The Court of Lecce granted refugee status to a Nigerian woman whose application for international protection was rejected by the Territorial Commission of Caserta, after three hearings in which the applicant detailed her reasons to leave Nigeria due to the economic difficultie. She left with the help of a woman she paid and she was subjected to a voodoo oath. She travelled through Agadez and Libya, suffering violence during the journey. The court noted that the applicant presented her "story in great detail, with particular reference to the fact that she was forced into prostitution and, therefore, being the victim of acts of torture by the subjects who forced her into prostitution."

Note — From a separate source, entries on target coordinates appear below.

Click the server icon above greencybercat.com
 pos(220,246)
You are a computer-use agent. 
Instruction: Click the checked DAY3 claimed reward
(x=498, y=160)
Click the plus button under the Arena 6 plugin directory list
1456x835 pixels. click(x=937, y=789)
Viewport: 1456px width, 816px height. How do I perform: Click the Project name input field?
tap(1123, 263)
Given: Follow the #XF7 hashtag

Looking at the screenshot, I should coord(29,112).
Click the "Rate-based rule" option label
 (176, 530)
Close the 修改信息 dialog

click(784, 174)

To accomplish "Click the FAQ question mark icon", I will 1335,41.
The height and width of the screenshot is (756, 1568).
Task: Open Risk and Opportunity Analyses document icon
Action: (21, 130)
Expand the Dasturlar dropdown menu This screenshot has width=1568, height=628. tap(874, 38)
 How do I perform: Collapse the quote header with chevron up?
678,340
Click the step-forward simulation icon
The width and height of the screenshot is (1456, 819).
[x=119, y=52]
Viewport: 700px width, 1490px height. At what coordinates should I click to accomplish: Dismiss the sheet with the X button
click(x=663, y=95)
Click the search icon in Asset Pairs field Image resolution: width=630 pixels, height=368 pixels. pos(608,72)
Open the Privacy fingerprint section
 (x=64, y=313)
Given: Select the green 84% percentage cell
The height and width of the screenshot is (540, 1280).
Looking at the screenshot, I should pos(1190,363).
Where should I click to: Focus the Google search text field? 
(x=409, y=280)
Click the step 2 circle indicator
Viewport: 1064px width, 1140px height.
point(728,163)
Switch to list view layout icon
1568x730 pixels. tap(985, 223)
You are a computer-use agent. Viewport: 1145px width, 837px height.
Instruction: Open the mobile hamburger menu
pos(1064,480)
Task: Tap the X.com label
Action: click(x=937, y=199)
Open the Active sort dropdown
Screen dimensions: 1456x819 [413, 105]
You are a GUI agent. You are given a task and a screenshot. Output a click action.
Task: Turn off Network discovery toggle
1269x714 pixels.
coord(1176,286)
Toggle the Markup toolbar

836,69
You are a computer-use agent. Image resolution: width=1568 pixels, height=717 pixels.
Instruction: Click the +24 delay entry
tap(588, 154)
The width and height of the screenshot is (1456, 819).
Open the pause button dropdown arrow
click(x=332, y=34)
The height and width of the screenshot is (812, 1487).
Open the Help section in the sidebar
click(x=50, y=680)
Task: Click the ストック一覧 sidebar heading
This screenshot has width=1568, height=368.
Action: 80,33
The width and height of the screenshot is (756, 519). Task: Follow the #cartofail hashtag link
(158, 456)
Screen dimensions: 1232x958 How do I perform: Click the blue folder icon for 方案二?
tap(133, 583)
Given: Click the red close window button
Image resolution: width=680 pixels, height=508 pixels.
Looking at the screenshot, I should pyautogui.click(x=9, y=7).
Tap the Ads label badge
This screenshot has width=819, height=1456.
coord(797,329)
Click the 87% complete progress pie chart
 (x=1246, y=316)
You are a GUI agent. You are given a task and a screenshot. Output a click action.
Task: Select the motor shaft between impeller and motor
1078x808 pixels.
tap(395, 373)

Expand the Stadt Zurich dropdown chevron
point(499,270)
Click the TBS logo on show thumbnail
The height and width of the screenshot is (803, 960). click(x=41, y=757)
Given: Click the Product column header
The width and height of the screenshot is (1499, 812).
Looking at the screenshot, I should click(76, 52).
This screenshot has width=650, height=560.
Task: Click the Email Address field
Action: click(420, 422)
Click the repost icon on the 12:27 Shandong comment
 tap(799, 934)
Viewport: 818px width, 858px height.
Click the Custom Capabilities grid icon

The Court of Lecce considered that the applicant’s statements are corroborated with country of origin information and various sources that investigate human trafficking in Nigeria. The Court stressed that “in order to find a well-founded fear of persecution, both the subjective (fear) and the objective (validity) components must be present. A person may actually have suffered persecution in the past and yet have no fear of being persecuted in the future. This happens, for example, when the persecutions suffered are remote in time and there is no longer any relationship with current events since, in the meantime, the situation in the country of origin has changed radically. In any case, having suffered persecutions in the past makes the fear of being able to suffer them again in the future well founded. These interpretative criteria find today a recognition expressed in art. 3, co. 4 of Legislative Decree 251/2007. The fact that the applicant has already suffered persecution [...] or direct threats of persecution [...] constitutes a serious indication of the validity of the applicant's fear of persecution or of the actual risk of suffering serious harm, unless elements or reasons are identified to believe that persecution or serious harm will not be repeated. In cases where the persecutions suffered in the past are of exceptional gravity, even where a future repetition of the same appears objectively unrealistic or unlikely, the person who has been affected can be recognized as a refugee (see in art.1-C, no. 5 and 6, par. 2 of the Geneva Convention the reference to "imperative reasons deriving from previous persecutions"). According to the UNHCR Handbook, par. 136, it is not possible to repatriate an individual who has been affected, personally or indirectly through his family, by atrocious forms of persecution from which s/he is still suffering trauma".
The Court cites EASO COI Report on Nigeria, 2018.